FINNEY, C.J., and TOAL, MOORE and WALLER, JJ., concur.

NOTES

[1] Eagle and Safeco argue that the holding in Rish is that our state courts do not give weight to federal cases construing the federal Miller Act. We disagree. Rish held that "the general rule on a statute patterned after that of another jurisdiction is as appellants say: interpretations from the courts of that jurisdiction will be given great weight." 269 S.C. at 232, 237 S.E.2d at 63. The Rish court chose not to apply that general rule, however, because of South Carolina case law which was contrary to the Miller Act decisions. Thus, Rish stands for the proposition that our courts give Miller Act decisions great weight unless there is contrary state law. In this case, there is no contrary state law applicable, and therefore we are guided by the Miller Act decisions in resolving this issue.

[2] All other arguments made by Eagle and Safeco are manifestly without merit and are disposed of pursuant to Rule 220(b)(1), SCACR, and the following authorities: Moore Elec. Supply, Inc. v.
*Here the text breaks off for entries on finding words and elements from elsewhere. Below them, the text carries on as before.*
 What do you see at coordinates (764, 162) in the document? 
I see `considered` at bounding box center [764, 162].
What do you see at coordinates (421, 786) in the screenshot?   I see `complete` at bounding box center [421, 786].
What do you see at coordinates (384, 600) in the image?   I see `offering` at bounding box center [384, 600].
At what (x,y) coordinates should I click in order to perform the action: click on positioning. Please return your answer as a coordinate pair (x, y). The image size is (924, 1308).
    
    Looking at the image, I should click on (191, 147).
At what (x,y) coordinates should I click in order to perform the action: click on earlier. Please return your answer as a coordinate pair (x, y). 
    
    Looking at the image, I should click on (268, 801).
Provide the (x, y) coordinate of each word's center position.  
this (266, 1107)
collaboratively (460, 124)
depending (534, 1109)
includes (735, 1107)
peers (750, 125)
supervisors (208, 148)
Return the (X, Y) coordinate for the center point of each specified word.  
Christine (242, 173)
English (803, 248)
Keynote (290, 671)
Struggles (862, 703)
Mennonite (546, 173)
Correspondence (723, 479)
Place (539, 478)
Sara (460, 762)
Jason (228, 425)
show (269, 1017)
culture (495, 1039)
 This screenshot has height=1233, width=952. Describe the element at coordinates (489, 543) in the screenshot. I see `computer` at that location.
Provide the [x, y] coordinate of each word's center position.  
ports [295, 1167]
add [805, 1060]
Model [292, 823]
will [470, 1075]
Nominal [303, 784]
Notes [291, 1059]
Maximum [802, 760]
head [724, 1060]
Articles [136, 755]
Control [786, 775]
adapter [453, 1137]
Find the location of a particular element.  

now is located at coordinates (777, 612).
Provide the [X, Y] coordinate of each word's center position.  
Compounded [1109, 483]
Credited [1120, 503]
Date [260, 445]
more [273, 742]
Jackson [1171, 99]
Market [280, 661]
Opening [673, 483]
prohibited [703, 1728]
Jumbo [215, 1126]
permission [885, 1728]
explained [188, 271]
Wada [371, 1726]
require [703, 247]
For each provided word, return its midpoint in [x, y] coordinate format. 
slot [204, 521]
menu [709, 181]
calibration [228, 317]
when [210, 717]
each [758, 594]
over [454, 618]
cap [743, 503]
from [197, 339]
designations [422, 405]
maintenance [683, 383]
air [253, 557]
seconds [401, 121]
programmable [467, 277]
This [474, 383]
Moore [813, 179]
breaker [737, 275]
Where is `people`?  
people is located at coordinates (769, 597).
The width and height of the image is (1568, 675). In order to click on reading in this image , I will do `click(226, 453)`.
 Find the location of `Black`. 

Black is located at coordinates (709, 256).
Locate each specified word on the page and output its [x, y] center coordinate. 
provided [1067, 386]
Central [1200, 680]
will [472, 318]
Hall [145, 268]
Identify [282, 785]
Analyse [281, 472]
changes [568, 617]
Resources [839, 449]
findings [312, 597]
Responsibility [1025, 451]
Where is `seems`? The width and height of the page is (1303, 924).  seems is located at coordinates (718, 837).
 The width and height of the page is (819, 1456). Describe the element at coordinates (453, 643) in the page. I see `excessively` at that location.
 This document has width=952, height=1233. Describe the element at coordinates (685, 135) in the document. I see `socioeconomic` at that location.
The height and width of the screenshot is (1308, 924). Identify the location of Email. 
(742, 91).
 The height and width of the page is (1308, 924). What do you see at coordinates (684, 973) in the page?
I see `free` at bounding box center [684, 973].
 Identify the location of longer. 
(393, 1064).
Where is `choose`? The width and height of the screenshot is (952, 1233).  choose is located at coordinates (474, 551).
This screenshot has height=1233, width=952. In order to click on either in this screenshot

Ward, ___ S.C. ___, 450 S.E.2d 96 (Ct.App. 1994); U.S. for Use of Carlson v. Continental Casualty Co., supra; Degenhart v. Knights of Columbus, 309 S.C. 114, 420 S.E.2d 495 (1992) (issue on which the master-in-equity never ruled and which was not raised in post-trial motions is not properly before this Court); and Recco Tape and Label Co., Inc. v. Barfield, 312 S.C. 214, 439 S.E.2d 838 (1994) (exclusion of evidence within sound discretion of trial judge).